== WRITTEN TASK ==
Please reproduce the passage of the forum discussion about students and smartphones that begins at the words "If in this life" and stops after "when he comes.", keeping every word and mark unchanged.

== TEXT PASSAGE ==
(begin)

Quote from: Caracal on October 17, 2023, 06:38:54 AM
Quote from: fosca on October 16, 2023, 06:53:52 PMI've run into a lot of students like that: they run into an issue, and if they can't Google the answer or don't have someone around to show them exactly how to do it, they just freeze and don't even try.  It definitely seems to have gotten worse with the rise of cell phones in general and smart phones in particular; being used to having answers to everything at their fingertips seems to have robbed many of a chance to figure things out themselves and learn that way. 

As always, I'm skeptical. Of course, some students are like this, but I suspect some students have always been like this. We can create these narratives about how it's gotten worse because of smart phones, but professors have been complaining that their students are worse at everything then they used to be because of the decadence of modern life since Socrates.

I really must disagree here.  No, it's not something we haven't always had to deal with, but I really do believe it has gradually gotten worse in recent decades.  I and fellow employers of youth find so much of this.  It's a big part of why we hear so many complaints by employers about the newly-graduated products of K-12 of colleges. I try to resist simplistic monocausal explanations--It's all the smartphones!  It's all the helicopter parents!  It's all the schools' fault!--but I believe we are dealing with a genuine and widespread phenomenon.  Something seems to be slowing down young people's cognitive development and maturing process.  They tend not to be where people a generation or two ago were at their ages.
If in this life only we had hope of Christ, we would be the most pathetic of them all.  But now is Christ raised from the dead, the first of those who slept.  First Christ, then afterward those who belong to Christ when he comes.

(end)

== DATA EXTRACT ==
(begin)

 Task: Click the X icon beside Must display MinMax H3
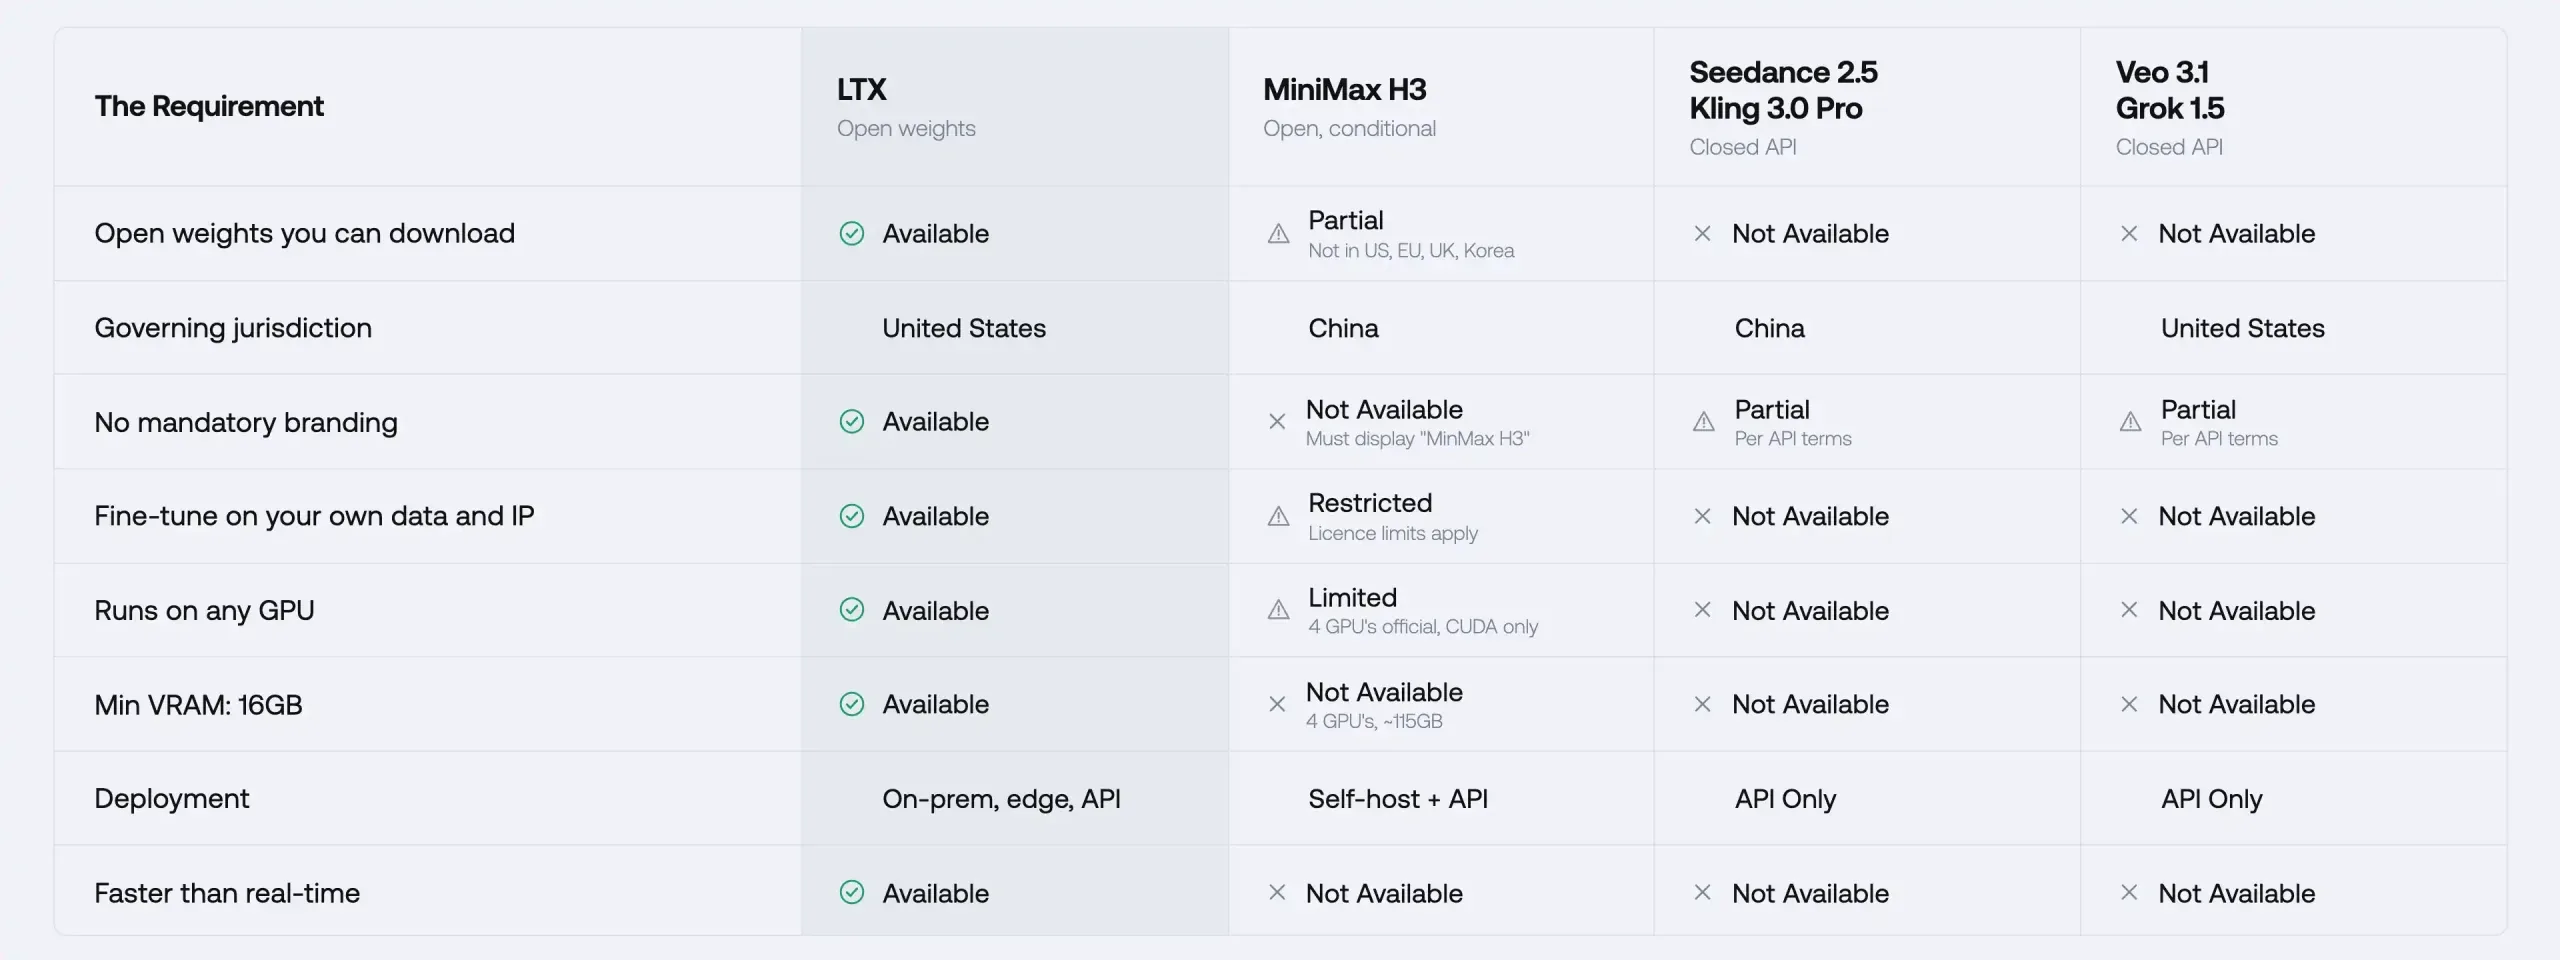pos(1277,422)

(end)

== TASK SOLUTION ==
If in this life only we had hope of Christ, we would be the most pathetic of them all.  But now is Christ raised from the dead, the first of those who slept.  First Christ, then afterward those who belong to Christ when he comes.